A lot of people on a daily basis go through all sorts of things. Even we youngsters don’t have it easy. I try to always remind myself that I am having it better than so many people out there. Even on my worst day, there’s someone out there wishing it was their best day. When I am down physically I remind myself of those at Igbogbi that would rather have my malaria than be bedridden for months.

I watched toke makinwa’s vlog for this week, the other day, and in it a lady was complaining about being sexually harassed by a neighbor as a child. Fast forward many years later, she stumbles on this same guy in her church and he is a top leader in the church. He is also married with three daughters. Her life had not moved forward because she kept dwelling on what was done to her. She kept contemplating on telling the guy’s wife, what he did to her as a child. And Toke’s advice to her was to let it go.
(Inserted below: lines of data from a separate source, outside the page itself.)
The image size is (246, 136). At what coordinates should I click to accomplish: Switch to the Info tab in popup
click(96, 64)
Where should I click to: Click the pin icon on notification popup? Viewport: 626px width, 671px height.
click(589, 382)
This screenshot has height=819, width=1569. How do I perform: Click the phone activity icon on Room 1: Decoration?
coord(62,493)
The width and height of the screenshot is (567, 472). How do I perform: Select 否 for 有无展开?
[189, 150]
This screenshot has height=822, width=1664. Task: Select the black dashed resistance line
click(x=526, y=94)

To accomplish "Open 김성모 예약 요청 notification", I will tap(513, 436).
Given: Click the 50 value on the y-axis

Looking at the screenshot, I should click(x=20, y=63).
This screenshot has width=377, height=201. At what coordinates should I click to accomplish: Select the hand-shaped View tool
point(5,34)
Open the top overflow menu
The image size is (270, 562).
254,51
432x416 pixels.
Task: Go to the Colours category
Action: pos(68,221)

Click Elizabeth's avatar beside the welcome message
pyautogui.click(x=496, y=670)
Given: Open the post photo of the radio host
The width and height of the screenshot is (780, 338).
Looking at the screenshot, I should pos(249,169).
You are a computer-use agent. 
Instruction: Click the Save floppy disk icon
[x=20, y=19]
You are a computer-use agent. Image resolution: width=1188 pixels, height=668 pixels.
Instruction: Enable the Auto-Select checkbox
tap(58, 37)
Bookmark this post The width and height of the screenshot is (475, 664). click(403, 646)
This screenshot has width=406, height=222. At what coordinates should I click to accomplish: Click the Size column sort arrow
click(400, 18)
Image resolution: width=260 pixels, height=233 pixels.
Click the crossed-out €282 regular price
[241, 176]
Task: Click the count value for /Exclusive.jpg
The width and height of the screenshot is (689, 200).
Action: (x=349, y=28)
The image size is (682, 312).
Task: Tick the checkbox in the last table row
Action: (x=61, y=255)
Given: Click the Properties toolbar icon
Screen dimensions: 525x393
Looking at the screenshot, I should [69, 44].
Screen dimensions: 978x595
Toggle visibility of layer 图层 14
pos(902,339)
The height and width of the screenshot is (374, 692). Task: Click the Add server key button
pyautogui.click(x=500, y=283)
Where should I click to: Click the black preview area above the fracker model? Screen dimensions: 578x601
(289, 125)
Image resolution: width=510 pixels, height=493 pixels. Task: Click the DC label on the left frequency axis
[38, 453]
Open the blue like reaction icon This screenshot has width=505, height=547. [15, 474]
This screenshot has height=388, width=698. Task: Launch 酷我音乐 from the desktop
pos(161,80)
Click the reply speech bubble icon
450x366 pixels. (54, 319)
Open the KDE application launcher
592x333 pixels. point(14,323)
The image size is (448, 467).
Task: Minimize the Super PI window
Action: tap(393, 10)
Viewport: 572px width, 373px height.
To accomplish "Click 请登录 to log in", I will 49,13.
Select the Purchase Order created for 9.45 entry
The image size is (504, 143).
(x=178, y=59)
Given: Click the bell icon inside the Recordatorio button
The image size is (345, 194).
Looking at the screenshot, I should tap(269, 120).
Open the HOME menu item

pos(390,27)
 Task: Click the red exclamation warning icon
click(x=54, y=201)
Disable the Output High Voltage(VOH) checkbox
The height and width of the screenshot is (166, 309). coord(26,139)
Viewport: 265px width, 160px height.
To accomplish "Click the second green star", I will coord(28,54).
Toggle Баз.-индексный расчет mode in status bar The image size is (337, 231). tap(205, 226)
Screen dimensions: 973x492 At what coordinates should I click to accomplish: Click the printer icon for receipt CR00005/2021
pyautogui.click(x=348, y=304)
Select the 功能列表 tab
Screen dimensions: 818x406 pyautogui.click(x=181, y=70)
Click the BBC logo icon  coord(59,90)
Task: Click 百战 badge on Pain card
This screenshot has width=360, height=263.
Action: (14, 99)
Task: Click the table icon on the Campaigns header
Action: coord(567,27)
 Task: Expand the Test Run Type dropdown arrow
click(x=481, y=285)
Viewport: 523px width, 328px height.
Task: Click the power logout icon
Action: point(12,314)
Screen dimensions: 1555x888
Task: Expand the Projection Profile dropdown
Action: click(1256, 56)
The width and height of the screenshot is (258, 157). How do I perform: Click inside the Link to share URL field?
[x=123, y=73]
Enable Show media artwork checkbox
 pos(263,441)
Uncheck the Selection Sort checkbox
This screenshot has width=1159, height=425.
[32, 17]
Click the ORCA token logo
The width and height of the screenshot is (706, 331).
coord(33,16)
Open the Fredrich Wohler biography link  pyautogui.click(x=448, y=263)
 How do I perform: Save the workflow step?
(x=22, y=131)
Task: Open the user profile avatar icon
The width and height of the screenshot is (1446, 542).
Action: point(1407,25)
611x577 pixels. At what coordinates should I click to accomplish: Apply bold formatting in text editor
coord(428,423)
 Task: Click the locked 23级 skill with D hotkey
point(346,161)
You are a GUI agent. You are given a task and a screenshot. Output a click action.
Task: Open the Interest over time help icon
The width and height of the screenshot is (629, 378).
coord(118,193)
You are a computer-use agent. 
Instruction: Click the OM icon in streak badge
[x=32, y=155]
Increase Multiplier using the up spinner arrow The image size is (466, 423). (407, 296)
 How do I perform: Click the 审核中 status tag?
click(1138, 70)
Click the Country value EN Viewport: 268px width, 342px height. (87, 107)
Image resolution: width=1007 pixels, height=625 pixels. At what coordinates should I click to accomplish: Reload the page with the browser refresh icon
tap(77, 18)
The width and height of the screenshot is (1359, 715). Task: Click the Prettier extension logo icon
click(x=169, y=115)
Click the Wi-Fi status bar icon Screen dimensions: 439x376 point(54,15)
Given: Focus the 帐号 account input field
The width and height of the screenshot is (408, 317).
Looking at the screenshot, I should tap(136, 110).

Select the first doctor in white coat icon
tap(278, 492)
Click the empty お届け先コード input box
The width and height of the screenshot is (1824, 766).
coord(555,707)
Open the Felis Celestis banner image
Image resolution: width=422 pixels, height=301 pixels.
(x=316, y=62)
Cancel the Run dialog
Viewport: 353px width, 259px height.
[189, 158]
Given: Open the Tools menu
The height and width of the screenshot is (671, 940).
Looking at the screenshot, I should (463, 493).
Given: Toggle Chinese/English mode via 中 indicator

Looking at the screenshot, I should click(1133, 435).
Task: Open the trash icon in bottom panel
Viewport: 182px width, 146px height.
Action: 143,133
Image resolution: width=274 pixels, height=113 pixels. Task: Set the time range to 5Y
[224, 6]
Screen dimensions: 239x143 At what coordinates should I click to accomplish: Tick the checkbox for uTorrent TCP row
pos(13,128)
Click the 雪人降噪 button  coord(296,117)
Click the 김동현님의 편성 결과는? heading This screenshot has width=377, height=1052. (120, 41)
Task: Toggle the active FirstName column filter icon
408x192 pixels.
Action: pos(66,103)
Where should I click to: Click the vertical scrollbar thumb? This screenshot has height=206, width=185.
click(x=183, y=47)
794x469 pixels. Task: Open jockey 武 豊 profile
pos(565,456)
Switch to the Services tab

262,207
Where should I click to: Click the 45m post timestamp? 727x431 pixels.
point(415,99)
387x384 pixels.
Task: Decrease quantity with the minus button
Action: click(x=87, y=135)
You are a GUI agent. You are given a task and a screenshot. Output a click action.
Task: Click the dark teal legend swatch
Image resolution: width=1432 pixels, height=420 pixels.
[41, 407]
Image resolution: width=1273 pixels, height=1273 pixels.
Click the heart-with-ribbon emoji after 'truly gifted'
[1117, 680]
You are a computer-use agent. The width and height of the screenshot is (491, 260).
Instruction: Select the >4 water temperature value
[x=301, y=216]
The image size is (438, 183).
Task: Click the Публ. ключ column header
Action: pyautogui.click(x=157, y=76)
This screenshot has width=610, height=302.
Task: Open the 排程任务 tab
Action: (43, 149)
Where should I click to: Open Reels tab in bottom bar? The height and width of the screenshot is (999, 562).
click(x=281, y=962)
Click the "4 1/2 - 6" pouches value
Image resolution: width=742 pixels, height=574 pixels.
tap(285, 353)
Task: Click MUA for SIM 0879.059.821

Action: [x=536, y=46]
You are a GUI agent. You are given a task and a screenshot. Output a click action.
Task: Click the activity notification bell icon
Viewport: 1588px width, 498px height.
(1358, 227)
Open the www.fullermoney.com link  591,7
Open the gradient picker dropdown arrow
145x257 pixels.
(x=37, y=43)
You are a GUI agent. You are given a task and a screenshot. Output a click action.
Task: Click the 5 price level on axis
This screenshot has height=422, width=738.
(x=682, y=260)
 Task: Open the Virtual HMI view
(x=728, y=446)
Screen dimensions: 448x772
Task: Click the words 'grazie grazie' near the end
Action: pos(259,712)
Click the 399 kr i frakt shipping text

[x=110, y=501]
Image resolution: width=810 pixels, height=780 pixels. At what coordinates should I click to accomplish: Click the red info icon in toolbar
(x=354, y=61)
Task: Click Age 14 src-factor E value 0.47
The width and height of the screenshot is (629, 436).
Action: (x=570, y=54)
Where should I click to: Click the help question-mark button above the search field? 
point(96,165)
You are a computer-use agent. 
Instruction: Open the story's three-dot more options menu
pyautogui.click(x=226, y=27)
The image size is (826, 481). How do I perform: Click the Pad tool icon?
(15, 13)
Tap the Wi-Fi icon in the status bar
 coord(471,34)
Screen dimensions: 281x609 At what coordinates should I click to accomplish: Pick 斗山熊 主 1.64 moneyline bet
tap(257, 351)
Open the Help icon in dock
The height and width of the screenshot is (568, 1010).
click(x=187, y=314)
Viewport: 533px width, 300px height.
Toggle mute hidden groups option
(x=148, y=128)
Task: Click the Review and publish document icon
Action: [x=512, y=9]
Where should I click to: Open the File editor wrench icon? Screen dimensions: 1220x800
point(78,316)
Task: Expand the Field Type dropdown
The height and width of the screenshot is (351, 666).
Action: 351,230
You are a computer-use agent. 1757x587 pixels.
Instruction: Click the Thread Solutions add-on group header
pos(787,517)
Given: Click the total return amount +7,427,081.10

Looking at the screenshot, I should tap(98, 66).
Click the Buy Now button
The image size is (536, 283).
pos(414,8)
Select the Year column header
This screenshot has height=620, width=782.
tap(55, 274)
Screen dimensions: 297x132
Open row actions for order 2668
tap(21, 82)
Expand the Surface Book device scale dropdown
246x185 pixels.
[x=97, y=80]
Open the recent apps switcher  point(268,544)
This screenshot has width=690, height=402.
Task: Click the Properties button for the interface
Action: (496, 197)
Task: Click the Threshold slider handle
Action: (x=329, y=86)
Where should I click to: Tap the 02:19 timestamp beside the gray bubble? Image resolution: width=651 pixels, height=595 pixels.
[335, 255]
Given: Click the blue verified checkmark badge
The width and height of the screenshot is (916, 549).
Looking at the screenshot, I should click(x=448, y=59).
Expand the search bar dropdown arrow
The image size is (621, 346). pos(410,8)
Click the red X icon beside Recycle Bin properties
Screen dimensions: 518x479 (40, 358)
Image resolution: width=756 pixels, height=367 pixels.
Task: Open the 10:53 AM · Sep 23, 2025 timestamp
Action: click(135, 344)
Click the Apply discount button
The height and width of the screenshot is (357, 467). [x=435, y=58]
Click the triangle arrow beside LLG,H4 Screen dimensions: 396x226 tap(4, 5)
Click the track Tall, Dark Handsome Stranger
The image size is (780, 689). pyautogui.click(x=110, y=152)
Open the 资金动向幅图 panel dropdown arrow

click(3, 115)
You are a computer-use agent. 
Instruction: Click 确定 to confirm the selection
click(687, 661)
I’m sure in some people’s minds they would have murdered her for saying that, but what else is there for this young lady to do? Don’t forget that when you commit sins on a daily basis, you ask God for forgiveness and he does forgive. Who are you then to keep a grudge for many years?

I get that the man must have hurt her. Maybe his actions have caused her self-esteem to be tarnished. But people are quick to forget that the Lord will not put you in a situation you cannot handle. To then sit down and wallow in self-pity claiming victimization, to me, is very wrong. Queen Esther in The Bible didn’t sit at home and say because she was an orphan, her life was destroyed and she had no future. She moved on from her weakness and became great.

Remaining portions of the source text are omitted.